In an age of television, Bloomberg’s big problem is a little one, seriously. Modern Americans like their commanders in chief on the tall side. Nine of the last 11 presidents have been six feet or taller. None under 5 feet 10 inches. Bloomberg is 5-foot-8. That makes him 7 inches shorter and five years older than the Republican incumbent, a glaring stage difference.
But the real nightmare for Democratic leaders is Sanders, who makes no bones about his democratic socialism — free public college, Medicare for All, higher taxes, $15 minimum wage. Sanders also rants against the country’s wealth inequality. He himself owns three homes, a disqualifying crime when we were talking about Republicans John McCain or Mitt Romney.
Last week, Sanders claimed, conveniently, that the total costs of his government expansions could not be estimated. After suffering an October heart attack, Sanders continues to campaign vigorously. A president-elect Sanders would be 79 on Inauguration Day, making him older entering office than every other president leaving office.

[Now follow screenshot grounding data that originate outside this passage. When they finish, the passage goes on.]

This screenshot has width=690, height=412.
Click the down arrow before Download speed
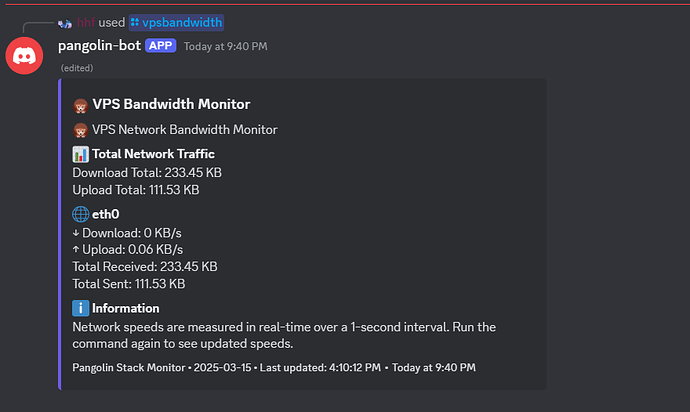[x=76, y=233]
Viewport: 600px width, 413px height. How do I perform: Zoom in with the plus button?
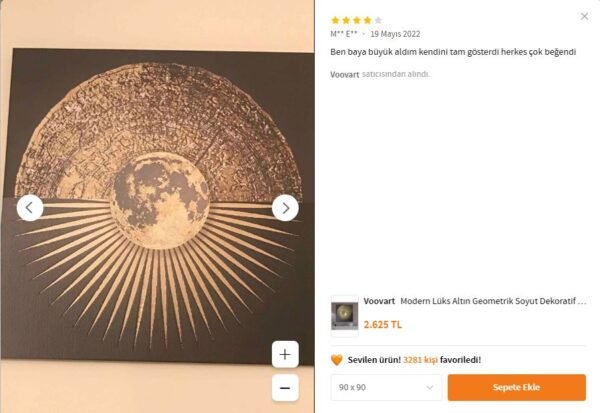(285, 354)
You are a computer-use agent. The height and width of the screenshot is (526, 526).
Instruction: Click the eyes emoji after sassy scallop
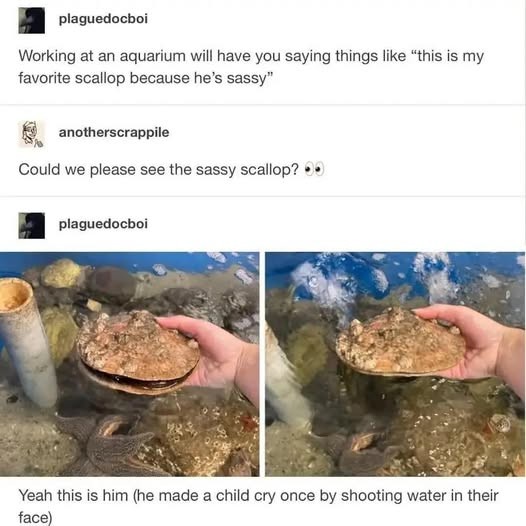(x=314, y=169)
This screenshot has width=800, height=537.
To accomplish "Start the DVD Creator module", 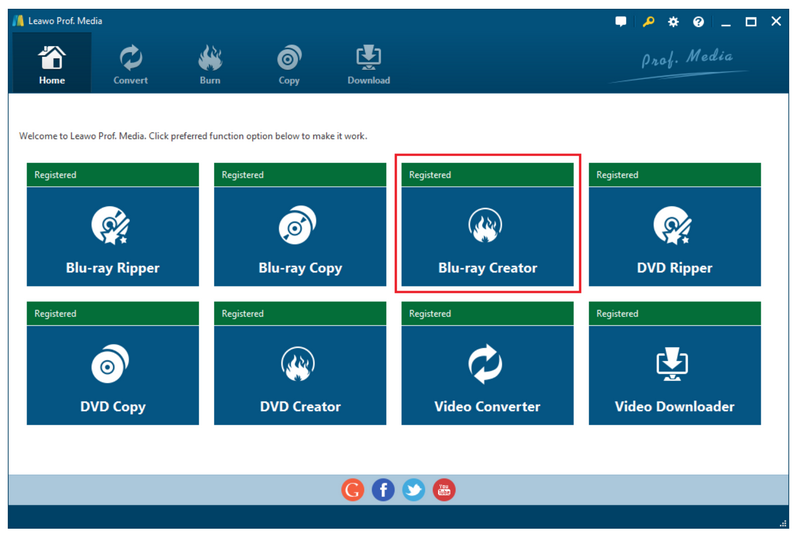I will (x=300, y=375).
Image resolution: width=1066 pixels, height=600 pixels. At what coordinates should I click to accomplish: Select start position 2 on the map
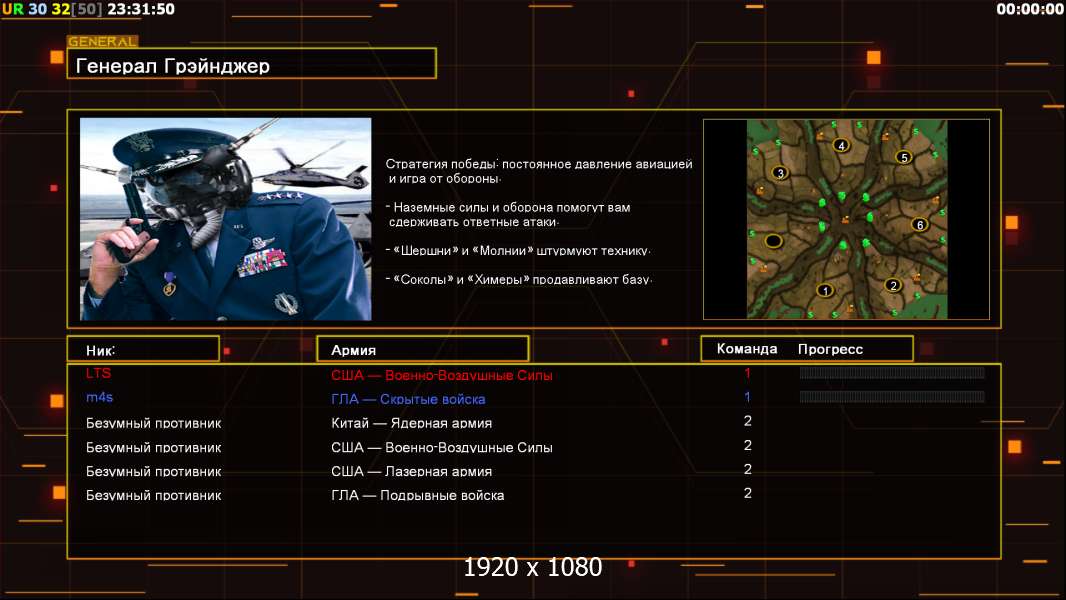[893, 285]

The similarities between Trump and Sanders are intriguing. Both are native New Yorkers (Trump from Queens, Sanders Brooklyn). Both men have fervently loyal political bases (Sanders left-leaning Democrats, especially the young. Trump’s evangelicals and social conservatives, especially seniors).
Trump was a lifelong Democratic donor until turning Republican for the 2016 campaign. Sanders is not even a Democrat. He becomes one for the purpose of primaries every four years and would be the country’s first “independent” president.
Although of Jewish heritage, Sanders is not observant. Raised as a Presbyterian, Trump is more of a holiday church-goer. Neither has military experience, like two of the last three presidents, both Democrats.
In the spirit of the 21st century, both are admired by supporters as more genuine than traditional politicians, telling it like it is bluntly, even crudely.
The key general election question would be if the country’s historically center-right presidential voters could be comfortable with the unknown of a grumpy, left-leaning career elected official promising vast spending increases of undetermined size?
Or if they could set aside their discomfort with a known egotistical boor who’s overseen a genuine economic rebirth creating millions of new jobs, historically low unemployment and a refreshed military?
Normally, Americans have gone with the known incumbent. But as you may have noticed these past few years, these are not normal times.